Friday, 22 February 2013

No end in sight for police brutality in South Africa

Justice Malala
by Justice Malala, The Guardian, 22 February 2013

People thought they would see no more peaceful protesters shot by police, but the force is turning violent again.

In July 2009 South Africa's then new police commissioner, Bheki Cele, told a newspaper he wanted the law to be changed to allow police to "shoot to kill" suspects without worrying about "what happens after that".

Two months later a young woman, Olga Kekana, was going out with three friends in a Pretoria township when she was shot through the head. The car she was travelling in was "mistaken" by police for one driven by car hijackers.

Survivors said the police had given no warning. Eight policemen opened fire. The car Kekana was in had 13 bullet holes. The police fled the scene and did not help the injured.

When news broke on Thursday morning that Hilton Botha, the lead detective in the prosecution of Oscar Pistorius, was facing attempted murder charges after firing at a minibus taxi carrying seven passengers in 2009, many began once again to wonder about the state of the South African police.

So soon after the horrific shooting of 34 striking mine workers at Lonmin's Marikana mine last August by police, the Botha charges draw attention to this question: is democratic South Africa's police service turning into a violent force akin to its apartheid predecessors?

When Nelson Mandela became president in 1994, the police were a paramilitary force. In a symbolic change, they were renamed the Police Services and began a process of demilitarisation.

However, in 2009, when Jacob Zuma was elected president, ministers started speaking of a return to "tough policing" and called for police to "shoot to kill". That year the re-militarisation of the police began.

The results are evident everywhere. Andries Tatane, a mathematics teacher and community activist, was attacked at a peaceful protest march in 2011 by 12 policemen who beat him with batons, kicked him and shot rubber bullets into his chest at close range. He died.
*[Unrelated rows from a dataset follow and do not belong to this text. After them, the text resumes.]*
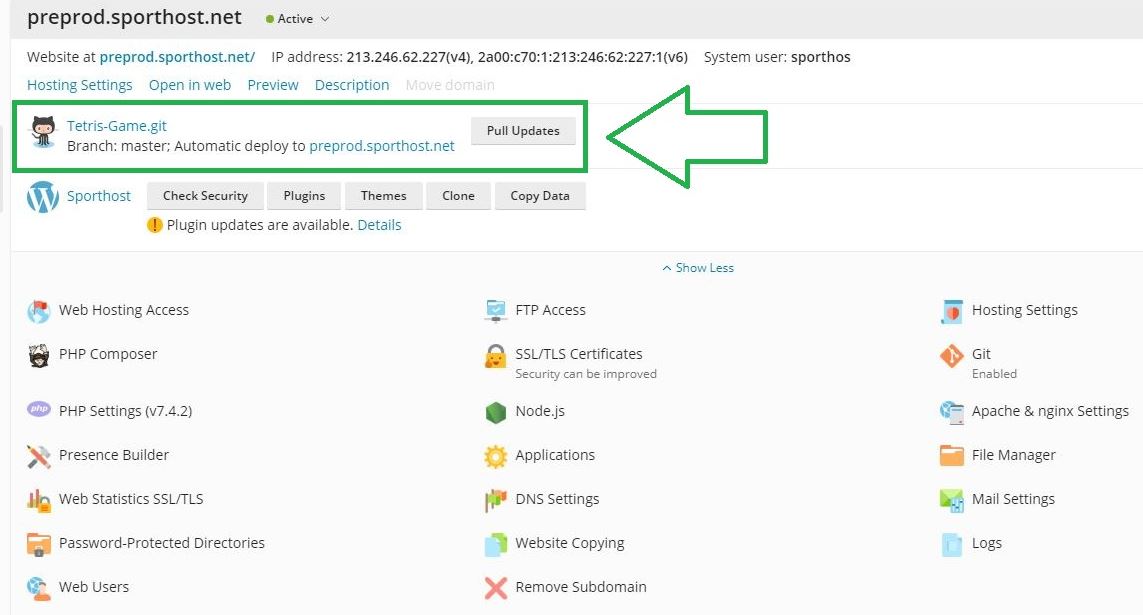The height and width of the screenshot is (615, 1143).
Task: Click the Clone button
Action: [x=458, y=196]
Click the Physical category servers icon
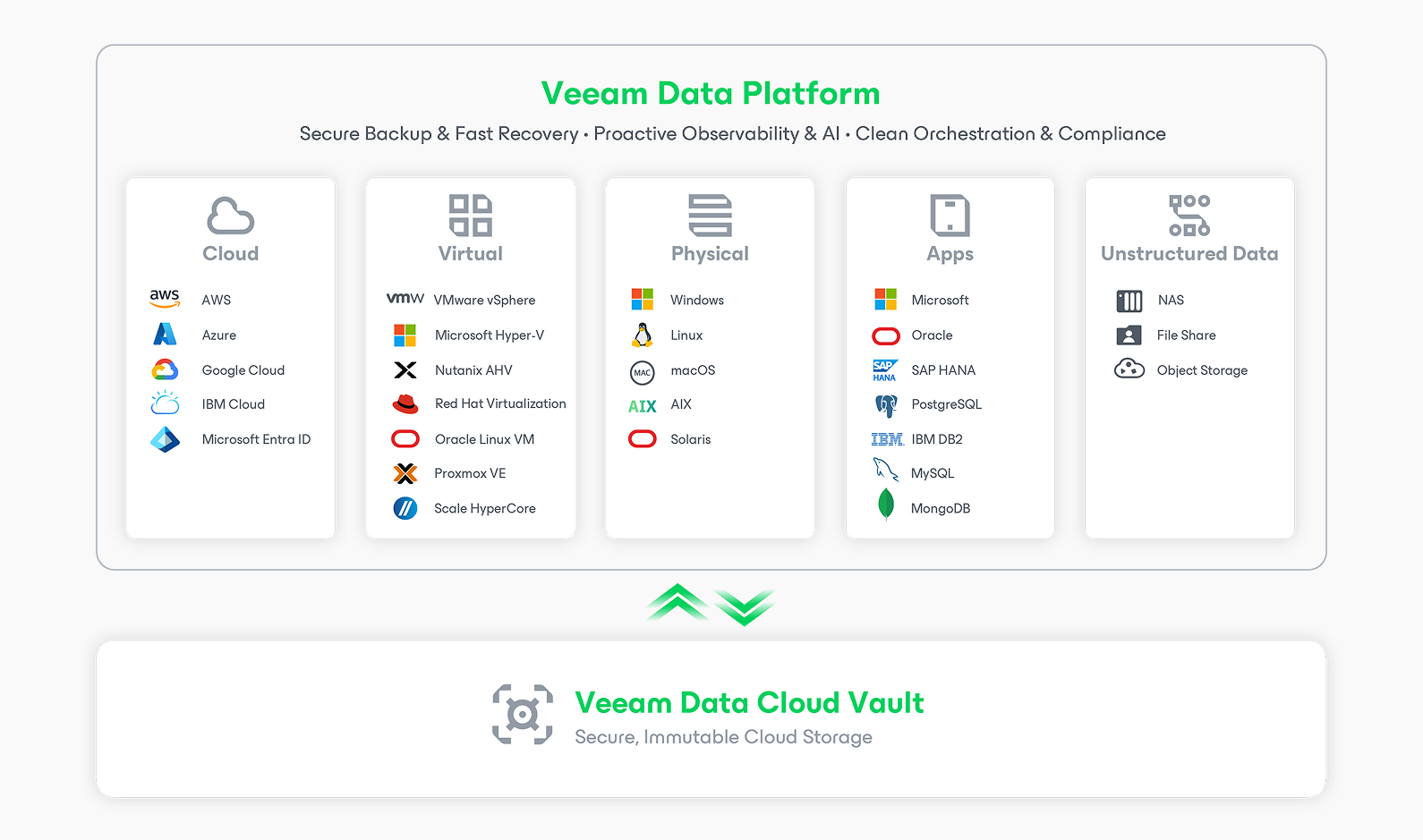The image size is (1423, 840). coord(710,216)
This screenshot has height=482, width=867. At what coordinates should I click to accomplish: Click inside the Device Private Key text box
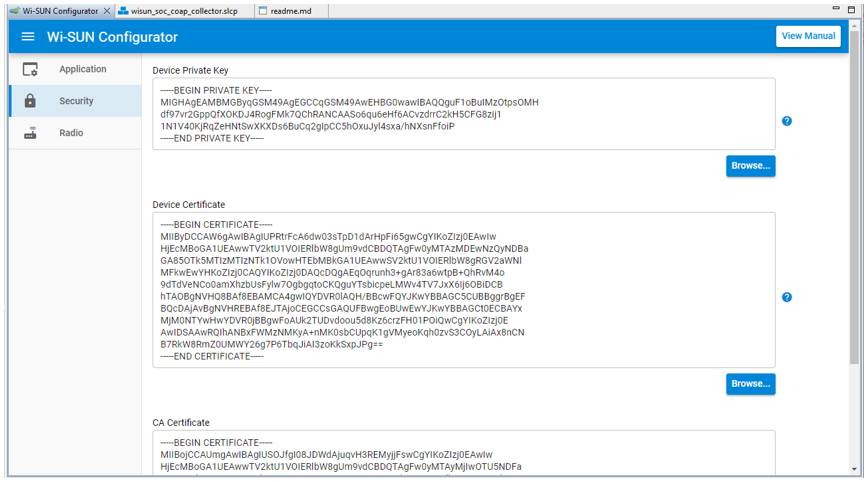pos(463,114)

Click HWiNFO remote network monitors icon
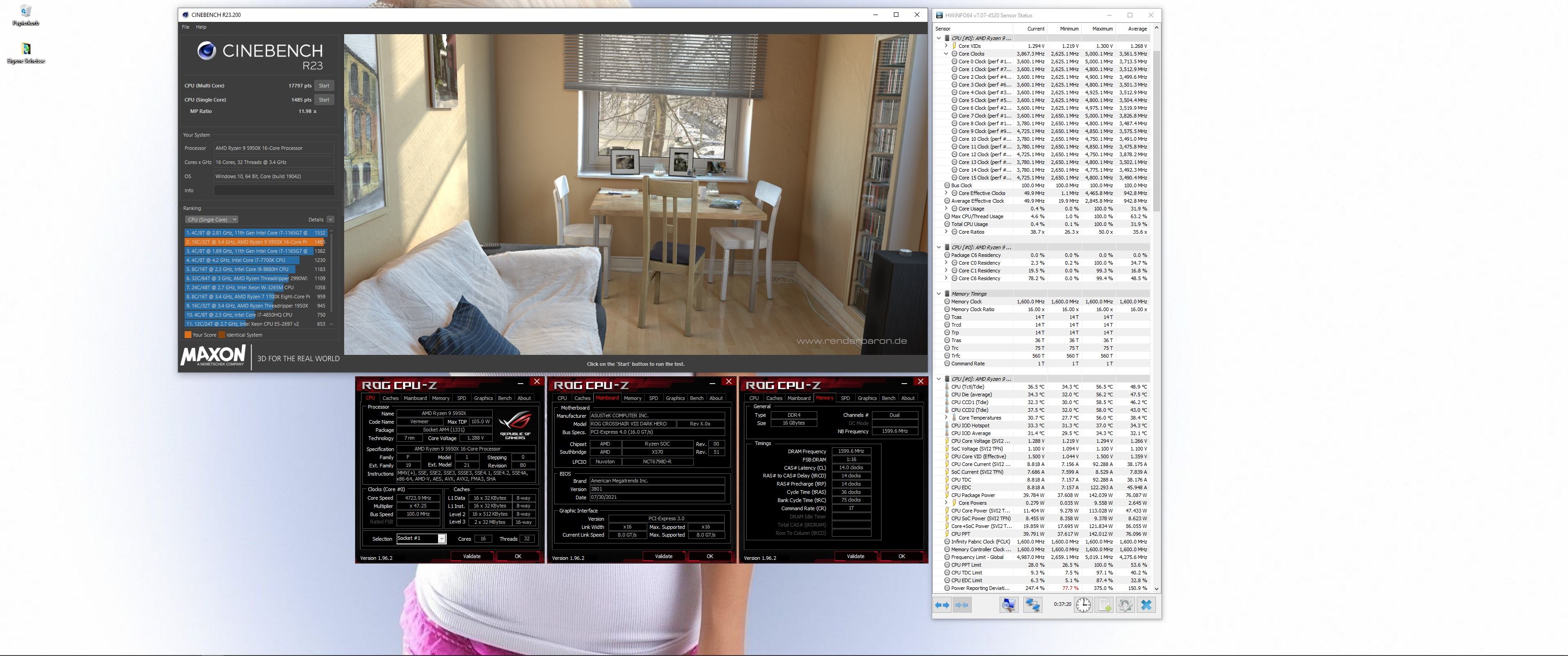(1032, 605)
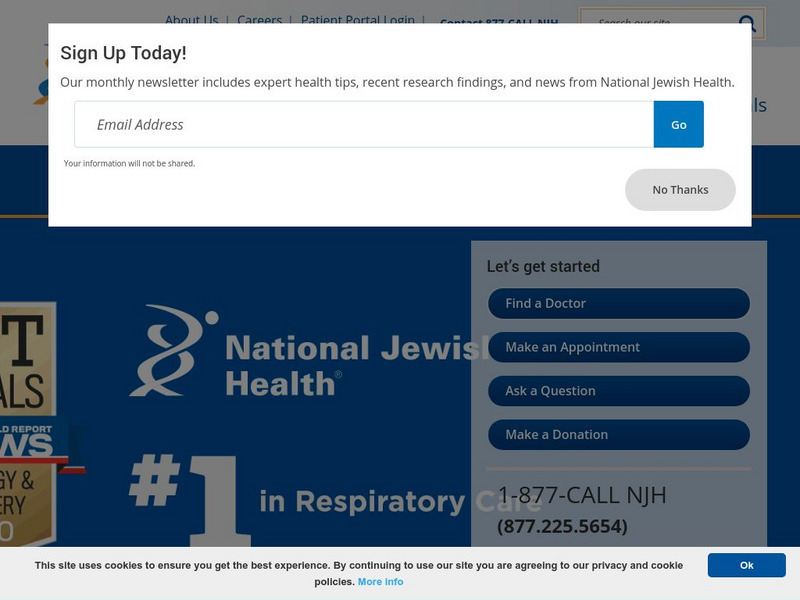Viewport: 800px width, 600px height.
Task: Select Find a Doctor
Action: point(618,303)
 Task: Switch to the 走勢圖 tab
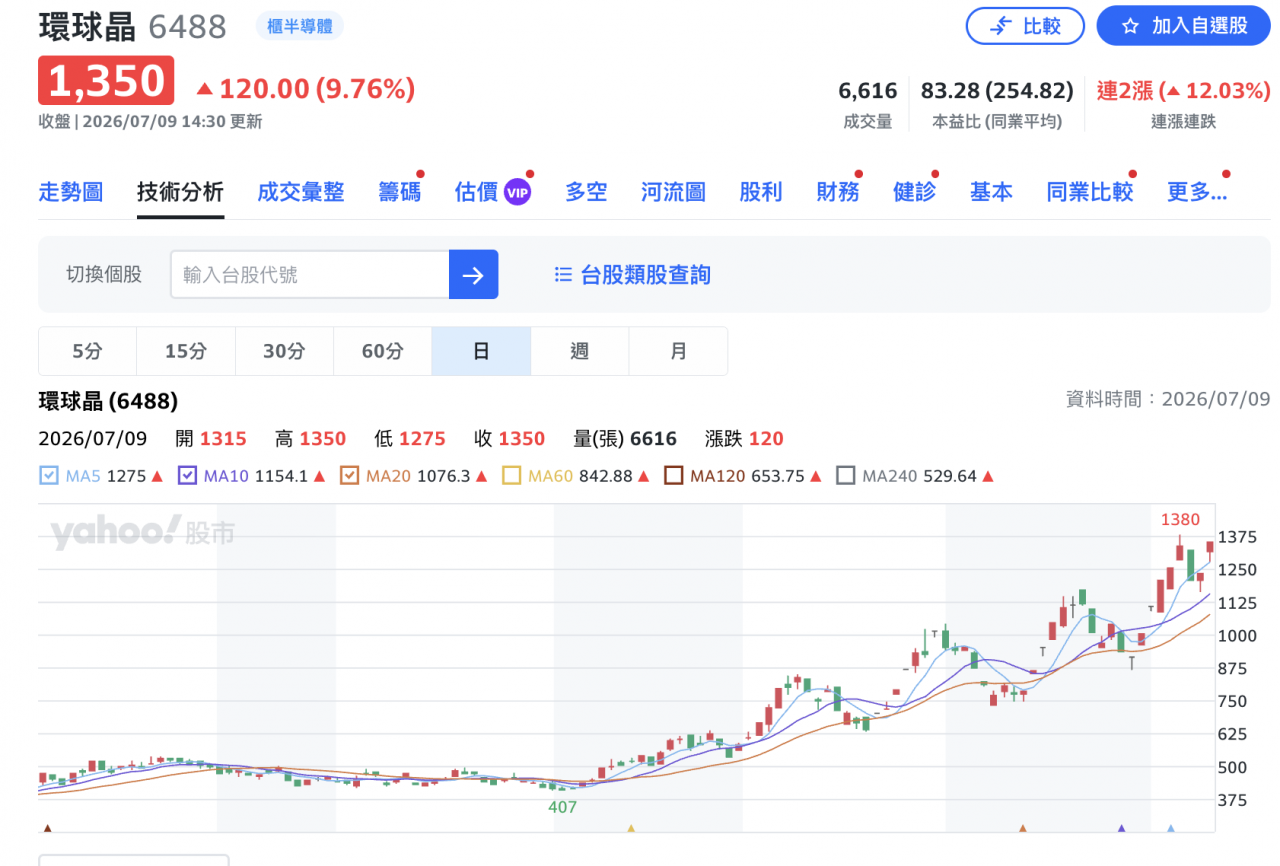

Evidence is mounting that many of the Marikana dead were shot while fleeing, and that at least 14 of them were shot and killed 300 metres from where the initial massacre took place. Police have already admitted at the continuing Farlam Commission that they planted weapons near the dead miners.

"The safety of the public is not negotiable. Don't be sorry about what happened," the current police commissioner, Riah Phiyega, told police afterwards. She said this as 28 members of a notorious police unit were appearing in court on more than 70 charges, including murder.

The Institute for Security Studies in Pretoria has reported that the number of people shot dead by police doubled in the four years to 2010. Deaths in police custody or resulting from police action numbered 860 in 2009-2010, disturbingly higher than the period 2003-2008, when they averaged 695 a year.

The police, of course, claim they are the victims, pointing to killings of police. This has been the narrative put forward to defend their dubiously "tough" stance against citizens.

Yet figures for police murders have dropped since 1994, when 265 officers were killed. The figure declined to 178 in 2000. Only 92 police officers were killed in the 12 months to March 2012. However, the government continues to paint a picture of a police service under siege, with Cele saying in 2011: "A policeman should not die with his gun in his hand."

Cele was later fired by Zuma, but not for this or other outrageous statements.

Are incidents of police brutality and trigger-happiness going to stop any time soon? Not likely. The ANC emerged from various planning meetings in January 2013 with a warning to protesters such as Andries Tatane. ANC leader Ngoako Ramathlodi, a deputy minister of prisons, said the government would use an "iron fist" to deal with the "seas of anarchy" emerging in South Africa.

On 14 February, Zuma announced a range of "tough" measures to deal with citizens protesting against poor services.

Marikana will not be the last time we see evidence of a police service going off the rails. More blood will be spilt by the police here. In 1994 we thought we had turned our backs on such incidents. We were wrong.